「ペット」とも「経済動物」とも言い切れない…改めて馬の在り方というものを思う🐴👨🏻🦲🪷
- 2025年12月31日
- 読了時間: 4分

かつて育成牧場の場長を務め、現在は曹洞宗妙安寺の僧侶。
「ウマのお坊さん」こと国分二朗が、徒然なるままに馬にまつわる日々を綴ります。
緊張の読経
全てのイベントは終了し、馬恩供養を残すのみとなった。
緊張で震える手で準備を進める。皆の視線が集まっているが分かる。
目の前に積まれた手紙に集中した。思っていた以上の手紙が集まった。わたしのこの試みを「素敵だ」と言ってくれた人が数多くいた。私に見える位置に「ありがとうございます」と書き記してくれた人もいる。

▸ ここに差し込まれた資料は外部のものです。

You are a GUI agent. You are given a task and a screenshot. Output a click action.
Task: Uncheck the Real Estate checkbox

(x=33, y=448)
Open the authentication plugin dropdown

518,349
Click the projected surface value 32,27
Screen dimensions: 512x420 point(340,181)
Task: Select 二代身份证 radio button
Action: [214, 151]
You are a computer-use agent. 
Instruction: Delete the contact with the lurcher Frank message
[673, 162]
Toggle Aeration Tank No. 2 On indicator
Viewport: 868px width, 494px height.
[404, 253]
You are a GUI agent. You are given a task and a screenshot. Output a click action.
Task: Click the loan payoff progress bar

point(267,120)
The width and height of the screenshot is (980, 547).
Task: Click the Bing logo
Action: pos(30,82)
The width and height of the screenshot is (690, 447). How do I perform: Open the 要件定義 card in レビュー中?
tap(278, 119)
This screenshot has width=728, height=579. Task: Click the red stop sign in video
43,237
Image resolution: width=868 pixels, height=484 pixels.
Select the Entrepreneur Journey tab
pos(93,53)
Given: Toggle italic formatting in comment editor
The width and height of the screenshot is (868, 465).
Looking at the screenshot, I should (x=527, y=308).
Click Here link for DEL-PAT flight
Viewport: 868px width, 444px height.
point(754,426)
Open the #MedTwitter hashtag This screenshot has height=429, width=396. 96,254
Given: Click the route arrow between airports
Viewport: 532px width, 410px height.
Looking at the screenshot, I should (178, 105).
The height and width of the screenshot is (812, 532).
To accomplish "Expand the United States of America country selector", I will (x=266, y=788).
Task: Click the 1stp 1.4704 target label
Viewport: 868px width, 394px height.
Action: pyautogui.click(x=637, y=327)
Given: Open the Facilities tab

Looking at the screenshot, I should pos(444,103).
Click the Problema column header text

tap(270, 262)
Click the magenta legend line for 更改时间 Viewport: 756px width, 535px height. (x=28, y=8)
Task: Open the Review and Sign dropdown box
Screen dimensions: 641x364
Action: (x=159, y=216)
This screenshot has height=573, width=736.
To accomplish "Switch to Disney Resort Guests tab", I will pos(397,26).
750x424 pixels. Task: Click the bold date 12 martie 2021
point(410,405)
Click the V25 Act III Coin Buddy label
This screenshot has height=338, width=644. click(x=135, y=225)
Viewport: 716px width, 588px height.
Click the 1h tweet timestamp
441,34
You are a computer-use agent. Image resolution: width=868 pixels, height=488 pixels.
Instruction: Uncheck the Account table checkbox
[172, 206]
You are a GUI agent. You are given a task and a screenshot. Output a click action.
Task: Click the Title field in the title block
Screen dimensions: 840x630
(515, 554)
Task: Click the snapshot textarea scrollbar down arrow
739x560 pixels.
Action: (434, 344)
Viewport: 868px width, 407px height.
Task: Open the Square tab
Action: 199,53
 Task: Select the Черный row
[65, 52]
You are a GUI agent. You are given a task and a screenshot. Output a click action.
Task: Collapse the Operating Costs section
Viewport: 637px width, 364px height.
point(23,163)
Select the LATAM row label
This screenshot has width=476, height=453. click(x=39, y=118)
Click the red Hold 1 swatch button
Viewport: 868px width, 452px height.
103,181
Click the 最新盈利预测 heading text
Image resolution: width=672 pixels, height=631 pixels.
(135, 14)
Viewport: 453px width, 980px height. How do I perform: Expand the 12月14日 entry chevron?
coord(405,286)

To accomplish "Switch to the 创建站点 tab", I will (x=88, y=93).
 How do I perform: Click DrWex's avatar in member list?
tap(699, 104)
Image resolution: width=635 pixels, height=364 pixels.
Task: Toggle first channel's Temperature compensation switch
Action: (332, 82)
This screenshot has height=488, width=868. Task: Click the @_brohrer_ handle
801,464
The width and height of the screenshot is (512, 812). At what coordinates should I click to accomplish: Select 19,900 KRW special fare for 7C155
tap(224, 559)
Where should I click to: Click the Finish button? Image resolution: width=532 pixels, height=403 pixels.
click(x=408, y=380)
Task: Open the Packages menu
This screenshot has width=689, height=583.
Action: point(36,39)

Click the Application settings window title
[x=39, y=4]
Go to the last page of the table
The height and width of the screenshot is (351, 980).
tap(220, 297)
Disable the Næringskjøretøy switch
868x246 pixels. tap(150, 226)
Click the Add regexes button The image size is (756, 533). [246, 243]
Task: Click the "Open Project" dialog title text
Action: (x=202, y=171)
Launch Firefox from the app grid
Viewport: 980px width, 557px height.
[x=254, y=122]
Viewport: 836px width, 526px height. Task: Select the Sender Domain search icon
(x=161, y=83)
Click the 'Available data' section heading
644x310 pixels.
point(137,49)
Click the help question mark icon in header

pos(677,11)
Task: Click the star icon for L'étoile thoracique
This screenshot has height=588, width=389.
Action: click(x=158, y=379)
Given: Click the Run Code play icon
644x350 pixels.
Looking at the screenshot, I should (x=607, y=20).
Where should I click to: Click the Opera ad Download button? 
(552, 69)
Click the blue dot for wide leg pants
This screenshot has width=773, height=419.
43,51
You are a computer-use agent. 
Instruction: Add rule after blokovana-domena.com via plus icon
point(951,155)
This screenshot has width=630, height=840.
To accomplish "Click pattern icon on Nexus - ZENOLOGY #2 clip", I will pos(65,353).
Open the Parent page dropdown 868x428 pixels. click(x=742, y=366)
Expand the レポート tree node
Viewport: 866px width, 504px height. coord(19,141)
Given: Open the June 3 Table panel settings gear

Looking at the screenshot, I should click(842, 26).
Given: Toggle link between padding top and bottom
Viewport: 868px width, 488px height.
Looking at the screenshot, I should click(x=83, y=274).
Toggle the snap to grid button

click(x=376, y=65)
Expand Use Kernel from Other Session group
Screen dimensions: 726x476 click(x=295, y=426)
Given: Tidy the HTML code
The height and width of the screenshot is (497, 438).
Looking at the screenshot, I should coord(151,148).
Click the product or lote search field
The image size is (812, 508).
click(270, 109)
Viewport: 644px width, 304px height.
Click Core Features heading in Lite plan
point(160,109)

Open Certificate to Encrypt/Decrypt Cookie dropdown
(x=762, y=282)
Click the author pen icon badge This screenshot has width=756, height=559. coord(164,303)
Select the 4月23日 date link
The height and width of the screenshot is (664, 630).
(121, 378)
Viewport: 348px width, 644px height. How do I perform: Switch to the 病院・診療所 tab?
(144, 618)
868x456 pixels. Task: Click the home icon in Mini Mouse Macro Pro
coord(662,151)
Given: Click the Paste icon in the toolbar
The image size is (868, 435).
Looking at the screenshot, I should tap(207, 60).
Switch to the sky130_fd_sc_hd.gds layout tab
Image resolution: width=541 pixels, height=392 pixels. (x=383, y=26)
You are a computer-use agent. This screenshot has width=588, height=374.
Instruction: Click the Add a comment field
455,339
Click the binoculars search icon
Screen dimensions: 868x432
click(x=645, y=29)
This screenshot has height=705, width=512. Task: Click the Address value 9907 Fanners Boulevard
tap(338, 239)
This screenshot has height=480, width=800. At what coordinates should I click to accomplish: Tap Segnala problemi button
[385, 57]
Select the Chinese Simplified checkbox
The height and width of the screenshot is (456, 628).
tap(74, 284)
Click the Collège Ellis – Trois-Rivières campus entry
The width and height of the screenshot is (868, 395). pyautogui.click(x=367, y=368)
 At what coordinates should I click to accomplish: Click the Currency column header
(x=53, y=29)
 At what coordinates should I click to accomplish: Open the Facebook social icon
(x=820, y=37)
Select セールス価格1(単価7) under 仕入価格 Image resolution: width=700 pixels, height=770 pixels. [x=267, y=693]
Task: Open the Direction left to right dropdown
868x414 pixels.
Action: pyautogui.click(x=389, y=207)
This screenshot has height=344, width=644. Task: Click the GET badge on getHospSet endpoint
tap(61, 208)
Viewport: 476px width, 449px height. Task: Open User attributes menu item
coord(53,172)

箱に納めきれないほど集まった手紙がある。その一つ一つに丁寧に書き記した想いが詰まっているのだ、と思うと胸が熱くなってきた。
わたしは今をもってなおかなり緊張するタイプであるが、ただ以前とちょっと違うのは、この緊張感に感謝することはできることだ。
こんな緊張は早く無くなって欲しいし、早く「さて今日は何を話しましょうかね」なんてニヤツキながら冒頭見回すくらいの余裕が欲しい。
でも指先が血の気を失って、細かく震えるくらい緊張する場は、貴重だ。こんな機会を、この年になってもなお、与えてもらえるのは、贅沢な人生だと思う。そのつど新鮮だし本当に感謝しかない。
挨拶を済ませ、供養を始めた。
お経を詠み始める。不思議なもので頭蓋に響く自分の声色によって、想いが純化していくのをはっきりと感じる。
初めて購入したマイクを使っているので設定が分からず、スピーカーから出てくる音はかなり無残な音割れが発生していたが、もうこれは仕方ない。
ここまでくれば、一切は集中の妨げにはならない。
目の前の手紙の関係に没入していく。封の中の便せんに記された、見えないはずの文字が色鮮やかな泡を纏い、浮き出して、私の前に現れる。
さあ、これを届けるのだ。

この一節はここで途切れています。